In the 8,000-square-foot east studio, on the other side of the building's lobby, the Wave's counterpart is an elevated conference room, the aquariumlike Tank. Whereas the drywall Wave is open on two sides, its steel-framed cousin is an enclosed cube of cobalt-blue laminated glass outlined in blue neon. Similar elements include a steel staircase. A steel bridge connects the Tank to a 1,000-square-foot mezzanine. Part lounge, part work space, it's furnished with groups of Stefano Giovannoni's spirited white Bombo stools and tables.
White mixes with pale gray on the ground level, where Wilkinson provided two work options. The more conventional involves runs of workstations by Ronan and Erwan Bouroullec and swiveling task chairs by Maarten Van Severen. Then there are the three long tables, their plastic-laminate tops a very Japanese 17 inches off the floor. For seating, Wilkinson designed low benches wrapped in faux fur.
That wintry touch gives way to Southern California sunshine in the east studio's rear lounge. Here, an in-ground "pool" of sunken blue gym mats fairly begs for a Missoni bikini. The surrounding palm-wood platform "deck" is lined with custom chaise longues covered in white automotive vinyl and equipped with 'stands for laptops. Enhancing the outdoor feel, Wilkinson suspended a "sky" above: Imagine the inside of a massive square lamp shade, displaying palm-tree images silhouetted against a cloudless expanse of tropical blue. (The exterior is wrapped in perforated white woven vinyl.)

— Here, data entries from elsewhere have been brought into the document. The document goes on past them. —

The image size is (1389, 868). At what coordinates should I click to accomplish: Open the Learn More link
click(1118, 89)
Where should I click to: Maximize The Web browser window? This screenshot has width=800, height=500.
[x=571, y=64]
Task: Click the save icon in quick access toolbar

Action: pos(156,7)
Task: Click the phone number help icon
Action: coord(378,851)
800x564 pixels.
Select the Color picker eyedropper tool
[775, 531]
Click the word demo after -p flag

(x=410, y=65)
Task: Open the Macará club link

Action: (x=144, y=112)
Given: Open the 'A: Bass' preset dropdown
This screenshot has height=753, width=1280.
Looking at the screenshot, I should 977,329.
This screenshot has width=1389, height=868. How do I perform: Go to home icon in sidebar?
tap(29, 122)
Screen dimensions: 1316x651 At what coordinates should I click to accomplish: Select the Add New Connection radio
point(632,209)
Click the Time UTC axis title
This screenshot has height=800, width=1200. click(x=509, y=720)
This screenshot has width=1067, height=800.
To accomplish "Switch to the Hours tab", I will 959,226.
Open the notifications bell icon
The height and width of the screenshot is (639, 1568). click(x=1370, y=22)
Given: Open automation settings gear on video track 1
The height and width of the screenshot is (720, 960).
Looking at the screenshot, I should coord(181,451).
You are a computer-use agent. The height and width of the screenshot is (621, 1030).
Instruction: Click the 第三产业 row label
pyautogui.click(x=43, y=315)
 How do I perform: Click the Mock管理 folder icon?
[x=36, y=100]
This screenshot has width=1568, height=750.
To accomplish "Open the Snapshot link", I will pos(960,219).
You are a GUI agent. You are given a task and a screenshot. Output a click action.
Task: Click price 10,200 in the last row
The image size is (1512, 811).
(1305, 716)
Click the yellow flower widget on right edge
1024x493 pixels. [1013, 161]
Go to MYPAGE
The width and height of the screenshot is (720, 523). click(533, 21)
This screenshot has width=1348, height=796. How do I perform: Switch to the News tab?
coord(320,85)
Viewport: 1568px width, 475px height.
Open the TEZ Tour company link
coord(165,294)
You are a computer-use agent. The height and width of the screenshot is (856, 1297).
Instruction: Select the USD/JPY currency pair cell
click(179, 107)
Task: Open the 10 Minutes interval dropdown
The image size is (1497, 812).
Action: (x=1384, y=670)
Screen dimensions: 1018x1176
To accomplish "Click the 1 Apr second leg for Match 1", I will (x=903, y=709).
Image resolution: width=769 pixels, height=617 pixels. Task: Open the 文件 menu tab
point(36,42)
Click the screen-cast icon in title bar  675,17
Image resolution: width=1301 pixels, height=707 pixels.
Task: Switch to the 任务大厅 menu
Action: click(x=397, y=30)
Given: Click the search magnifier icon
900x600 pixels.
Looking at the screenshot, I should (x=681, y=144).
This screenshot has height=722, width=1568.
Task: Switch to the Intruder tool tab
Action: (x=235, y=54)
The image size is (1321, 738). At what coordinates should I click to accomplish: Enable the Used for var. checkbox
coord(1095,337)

Aside from the palm-wood platform and the carpeted mezzanine, flooring on both sides of the annex is pebbles embedded in epoxy resin, and ceilings are exposed—meaning that Wilkinson had to address the acoustics issue. He responded with padded focal walls covered in large-scale cotton prints. In the east studio, the wall beneath the mezzanine wears an abstracted cactus pattern in blue and green; near the Tank in the west studio, one wall sports organic forms outlined in black against a white ground.
Together, the annex studios have a capacity of 200. Crowds of that magnitude are rare, but the spaces see plenty of activity at any given time between 7:30 AM and 6:00 PM, Monday through Friday. A workplace? Sure. But for landlocked downtown students, the annex offers a trip to the ocean—without L.A.'s freeway traffic.